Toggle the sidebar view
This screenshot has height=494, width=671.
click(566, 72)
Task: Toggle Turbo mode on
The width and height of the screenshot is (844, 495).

● ● ● ●

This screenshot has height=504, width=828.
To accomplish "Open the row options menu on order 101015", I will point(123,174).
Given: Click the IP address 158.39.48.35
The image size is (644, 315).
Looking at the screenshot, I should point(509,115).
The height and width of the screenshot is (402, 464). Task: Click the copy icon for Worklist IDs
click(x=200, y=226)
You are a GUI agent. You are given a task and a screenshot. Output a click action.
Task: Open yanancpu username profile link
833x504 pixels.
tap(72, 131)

● ● ● ●

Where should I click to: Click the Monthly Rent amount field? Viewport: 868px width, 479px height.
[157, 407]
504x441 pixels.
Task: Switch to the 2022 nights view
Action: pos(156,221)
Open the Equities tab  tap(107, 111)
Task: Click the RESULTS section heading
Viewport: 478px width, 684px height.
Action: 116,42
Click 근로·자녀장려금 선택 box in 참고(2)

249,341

● ● ● ●

WORK INSTRUCTIONS: In the entries above, the lines between the one holding "Task: Toggle Turbo mode on" and the one holding "The width and", inclusive, are to be printed exactly as written, and those alone.

REPLY TO THE TASK:
Task: Toggle Turbo mode on
The width and height of the screenshot is (844, 495).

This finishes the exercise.